Appeal from the PCRA Order July 19, 2012 In the Court of Common Pleas of Blair County Criminal Division at No(s): CP-07-CR-0002497-2005
BEFORE: GANTMAN, J., OTT, J., and FITZGERALD, J. [*]
Leonard F. Stossel brings this appeal from the order entered on July 19, 2012, in the Court of Common Pleas of Blair County, denying and dismissing his first petition filed under the Post Conviction Relief Act (PCRA),  after an evidentiary hearing. Based upon the following, we affirm.
Since the facts underlying the charges against Stossel for criminal attempt/unlawful contact with a minor, and criminal use of a communication facility,  to which he pleaded nolo contendere, have been recounted by this Court, and the procedural history of this case has been aptly summarized by the PCRA court, we need not further discuss the background of this case.See Commonwealth v. Stossel, 944 A.2d 805 (Pa. Super. 2007) (unpublished memorandum); PCRA Court Opinion, 7/19/2012, at 1–2. See also Commonwealth v. Stossel, 17 A.3d 1286 (Pa. Super. 2011). The sole contention raised by Stossel is that the PCRA court erred in dismissing his PCRA petition as untimely. See Stossel's Brief at 2.
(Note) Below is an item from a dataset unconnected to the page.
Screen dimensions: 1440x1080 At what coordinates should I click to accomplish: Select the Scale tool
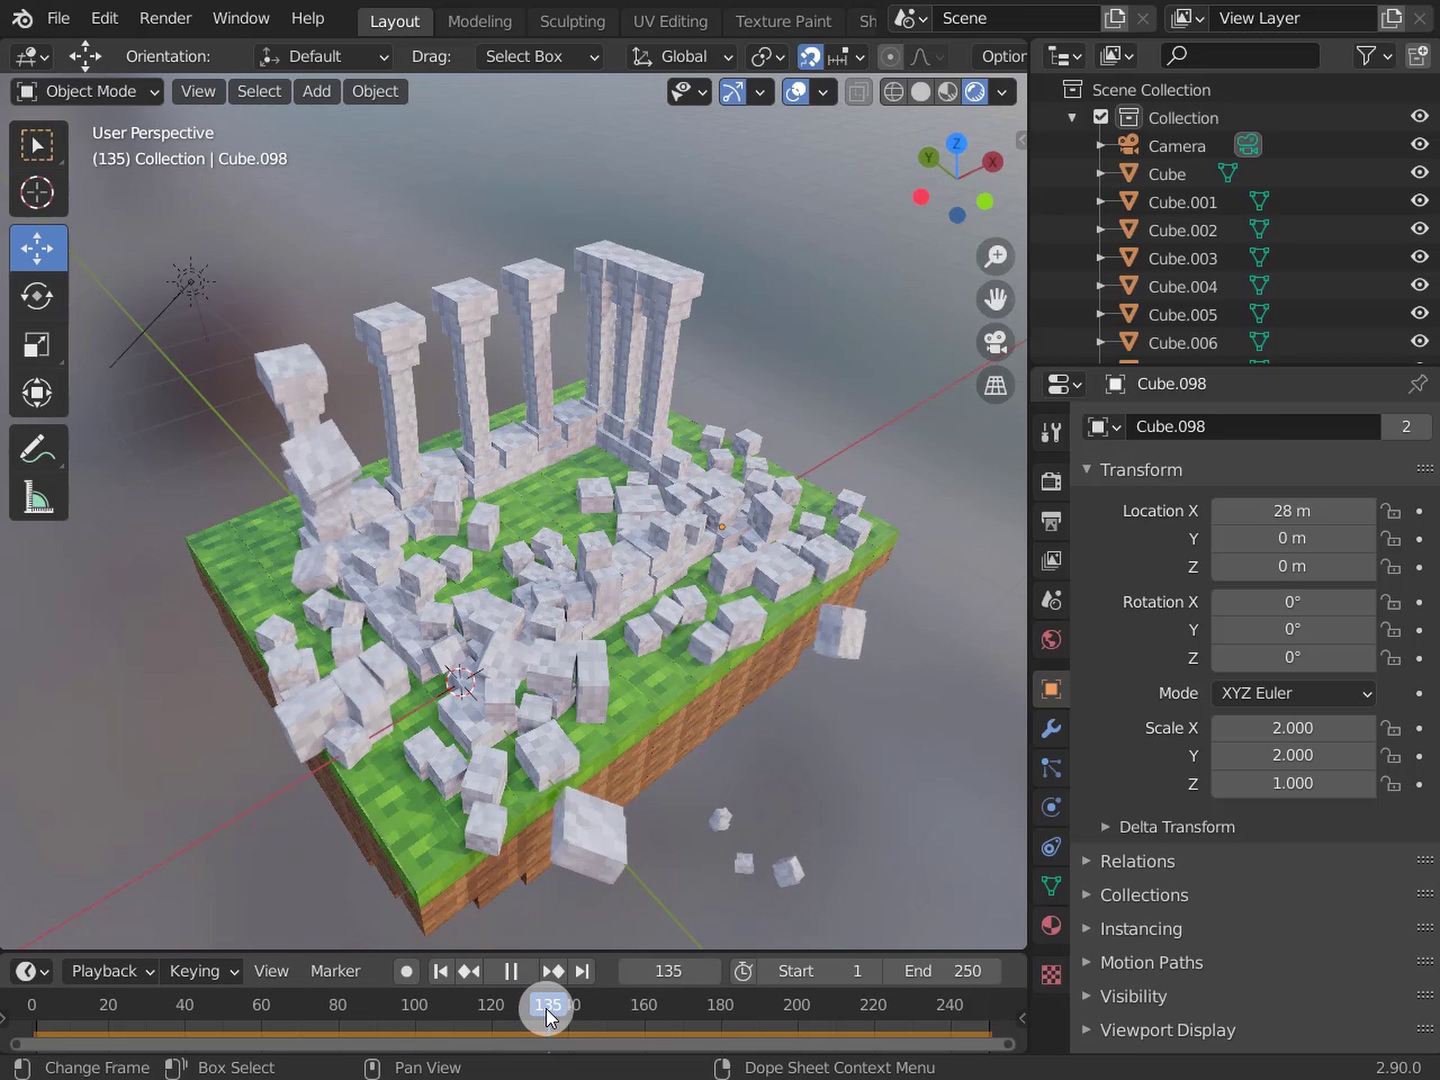coord(37,345)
The PCRA court has provided a thorough and well-reasoned discussion in support of its decision. See PCRA Court Opinion, supra, at 3–6 (explaining that Stossel failed to satisfy the PCRA's timeliness exception, set forth at 42 Pa.C.S. § 9545(b)(1)(ii),  as follows: (1) The decision in Commonwealth v. Cruz, 852 A.2d 287 (Pa. 2004), upon which Stossel relies, involved a defendant who had suffered a serious brain injury, and the Pennsylvania Supreme Court held that "in some circumstances, claims that were defaulted due to the PCRA petitioner's mental incompetence may qualify under the statutory after-discovered evidence exception." Id. At 293; (2) As evidenced by the language of the Cruz holding, however, this exception is limited and has not been expanded, i.e., Commonwealth v. Monaco, 996 A.2d 1076 (Pa. Super. 2010), appeal denied, 20 A.3d 1210 (Pa. 2011), and Commonwealth v. Liebensperger, 904 A.2d 40 (Pa. Super. 2006); (3) While medical records confirm that Stossel suffered from serious eye problems that impeded his vision, Stossel — unlike the defendant in Cruz — was able to understand what was occurring and meaningfully participate in his defense, and could have filed, or sought counsel to file, a timely PCRA petition; and (4) Even if there was merit to Stossel's claim that his temporary blindness prevented him from filing his PCRA petition, Stossel testified he regained his vision in June, 2008, and his June, 2010 PCRA petition was not filed within 60 days  from the discovery of additional evidence).
As we agree with the PCRA court's sound rationale, we adopt its opinion as dispositive of the issue raised in this appeal. Accordingly, we affirm.